From owner-freebsd-net@FreeBSD.ORG  Wed Aug 14 07:23:06 2013
Return-Path: <owner-freebsd-net@FreeBSD.ORG>
Delivered-To: net@freebsd.org
Received: from mx1.freebsd.org (mx1.freebsd.org [8.8.178.115])
 (using TLSv1 with cipher ADH-AES256-SHA (256/256 bits))
 (No client certificate requested)
 by hub.freebsd.org (Postfix) with ESMTP id 6FA6F381;
 Wed, 14 Aug 2013 07:23:06 +0000 (UTC)
 (envelope-from lstewart@freebsd.org)
Received: from lauren.room52.net (lauren.room52.net [210.50.193.198])
 by mx1.freebsd.org (Postfix) with ESMTP id F21DE243C;
 Wed, 14 Aug 2013 07:23:05 +0000 (UTC)
Received: from lstewart.caia.swin.edu.au (lstewart.caia.swin.edu.au
 [136.186.229.95])
 by lauren.room52.net (Postfix) with ESMTPSA id 880D57E84A;
 Wed, 14 Aug 2013 17:23:02 +1000 (EST)
Message-ID: <520B3056.1000804@freebsd.org>
Date: Wed, 14 Aug 2013 17:23:02 +1000
From: Lawrence Stewart <lstewart@freebsd.org>
User-Agent: Mozilla/5.0 (X11; FreeBSD amd64;
 rv:17.0) Gecko/20130801 Thunderbird/17.0.7
MIME-Version: 1.0
To: Julian Elischer <julian@freebsd.org>
Subject: Re: TSO and FreeBSD vs Linux
References: <520A6D07.5080106@freebsd.org> <520AFBE8.1090109@freebsd.org>
 <520B24A0.4000706@freebsd.org>
In-Reply-To: <520B24A0.4000706@freebsd.org>
Content-Type: text/plain; charset=ISO-8859-1
Content-Transfer-Encoding: 7bit
X-Spam-Status: No, score=0.0 required=5.0 tests=UNPARSEABLE_RELAY
 autolearn=unavailable version=3.3.2
X-Spam-Checker-Version: SpamAssassin 3.3.2 (2011-06-06) on lauren.room52.net
Cc: FreeBSD Net <net@freebsd.org>
X-BeenThere: freebsd-net@freebsd.org
X-Mailman-Version: 2.1.14
Precedence: list
List-Id: Networking and TCP/IP with FreeBSD <freebsd-net.freebsd.org>
List-Unsubscribe: <http://lists.freebsd.org/mailman/options/freebsd-net>,
 <mailto:freebsd-net-request@freebsd.org?subject=unsubscribe>
List-Archive: <http://lists.freebsd.org/pipermail/freebsd-net>
List-Post: <mailto:freebsd-net@freebsd.org>
List-Help: <mailto:freebsd-net-request@freebsd.org?subject=help>
List-Subscribe: <http://lists.freebsd.org/mailman/listinfo/freebsd-net>,
 <mailto:freebsd-net-request@freebsd.org?subject=subscribe>
X-List-Received-Date: Wed, 14 Aug 2013 07:23:06 -0000

On 08/14/13 16:33, Julian Elischer wrote:
> On 8/14/13 11:39 AM, Lawrence Stewart wrote:
>> On 08/14/13 03:29, Julian Elischer wrote:
>>> I have been tracking down a performance embarrassment on AMAZON EC2 and
>>> have found it I think.
>> Let us please avoid conflating performance with throughput.

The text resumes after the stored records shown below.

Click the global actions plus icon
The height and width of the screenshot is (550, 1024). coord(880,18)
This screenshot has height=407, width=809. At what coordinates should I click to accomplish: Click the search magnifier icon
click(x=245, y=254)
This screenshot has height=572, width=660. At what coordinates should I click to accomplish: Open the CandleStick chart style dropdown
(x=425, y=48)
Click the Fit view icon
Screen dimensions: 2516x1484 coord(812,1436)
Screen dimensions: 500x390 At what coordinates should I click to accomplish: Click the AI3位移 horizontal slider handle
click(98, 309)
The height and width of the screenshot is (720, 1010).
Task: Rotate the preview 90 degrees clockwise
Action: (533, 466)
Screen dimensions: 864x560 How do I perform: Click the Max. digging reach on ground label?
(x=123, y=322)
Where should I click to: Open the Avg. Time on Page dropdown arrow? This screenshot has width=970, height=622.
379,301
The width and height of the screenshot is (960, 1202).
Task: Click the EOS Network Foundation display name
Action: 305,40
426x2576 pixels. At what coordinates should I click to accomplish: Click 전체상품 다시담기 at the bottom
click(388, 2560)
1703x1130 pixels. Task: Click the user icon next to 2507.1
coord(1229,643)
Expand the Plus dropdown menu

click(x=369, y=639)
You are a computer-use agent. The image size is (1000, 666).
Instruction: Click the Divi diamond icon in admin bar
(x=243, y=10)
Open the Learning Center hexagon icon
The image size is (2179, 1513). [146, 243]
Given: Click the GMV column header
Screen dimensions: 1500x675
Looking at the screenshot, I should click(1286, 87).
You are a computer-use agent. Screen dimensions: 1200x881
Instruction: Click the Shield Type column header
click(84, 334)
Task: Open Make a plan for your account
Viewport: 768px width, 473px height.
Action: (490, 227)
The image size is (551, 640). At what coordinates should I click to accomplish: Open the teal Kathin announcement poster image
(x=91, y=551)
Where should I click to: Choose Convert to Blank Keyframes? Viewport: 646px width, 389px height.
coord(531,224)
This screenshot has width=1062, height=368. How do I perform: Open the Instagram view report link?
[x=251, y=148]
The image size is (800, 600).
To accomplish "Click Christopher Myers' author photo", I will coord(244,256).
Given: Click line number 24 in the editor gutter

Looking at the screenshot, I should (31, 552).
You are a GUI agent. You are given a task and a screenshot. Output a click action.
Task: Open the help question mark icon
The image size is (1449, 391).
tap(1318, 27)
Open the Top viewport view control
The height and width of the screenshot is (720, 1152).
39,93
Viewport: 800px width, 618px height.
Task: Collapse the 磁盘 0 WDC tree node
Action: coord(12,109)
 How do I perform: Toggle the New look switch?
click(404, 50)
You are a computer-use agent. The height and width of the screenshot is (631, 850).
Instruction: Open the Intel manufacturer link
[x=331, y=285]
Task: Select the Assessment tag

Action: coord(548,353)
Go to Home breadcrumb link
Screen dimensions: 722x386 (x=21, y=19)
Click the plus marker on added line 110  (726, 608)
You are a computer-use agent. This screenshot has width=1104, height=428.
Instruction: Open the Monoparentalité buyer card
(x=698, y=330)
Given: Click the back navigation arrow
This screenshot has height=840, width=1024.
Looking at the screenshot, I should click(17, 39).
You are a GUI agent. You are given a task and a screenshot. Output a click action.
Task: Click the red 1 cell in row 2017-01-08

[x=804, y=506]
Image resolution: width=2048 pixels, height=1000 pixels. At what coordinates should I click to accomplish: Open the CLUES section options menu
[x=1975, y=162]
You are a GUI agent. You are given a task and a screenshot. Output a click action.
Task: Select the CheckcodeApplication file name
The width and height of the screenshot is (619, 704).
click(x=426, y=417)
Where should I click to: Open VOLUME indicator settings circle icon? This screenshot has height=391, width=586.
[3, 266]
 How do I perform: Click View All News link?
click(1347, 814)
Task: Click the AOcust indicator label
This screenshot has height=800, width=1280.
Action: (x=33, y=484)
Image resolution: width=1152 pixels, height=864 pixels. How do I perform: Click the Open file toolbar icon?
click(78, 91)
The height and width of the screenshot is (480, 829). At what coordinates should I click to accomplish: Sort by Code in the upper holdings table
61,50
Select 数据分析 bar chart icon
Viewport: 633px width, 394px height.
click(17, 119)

The
>> behaviour you go on to describe as a performance embarrassment is
>> actually a throughput difference, and the FreeBSD behaviour you're
>> describing is essentially sacrificing throughput and CPU cycles for
>> lower latency. That may not be a trade-off you like, but it is an
>> important factor in this discussion.
> it was an embarrassment in that in one class of test we performed very
> poorly.
> It was not a disaster or a show-stopper, but for our product it is a
> critical number.

Sure, there's nothing wrong with holding throughput up as a key
performance metric for your use case.

I'm just trying to pre-empt a discussion that focuses on one metric and
fails to consider the bigger picture.

> It is a throughput difference, as you say but that is a very important
> part of performance...
> The latency of linux didn't seem to be any worse
> than FreeBSD, just the throughput was a lot higher in the same scenario.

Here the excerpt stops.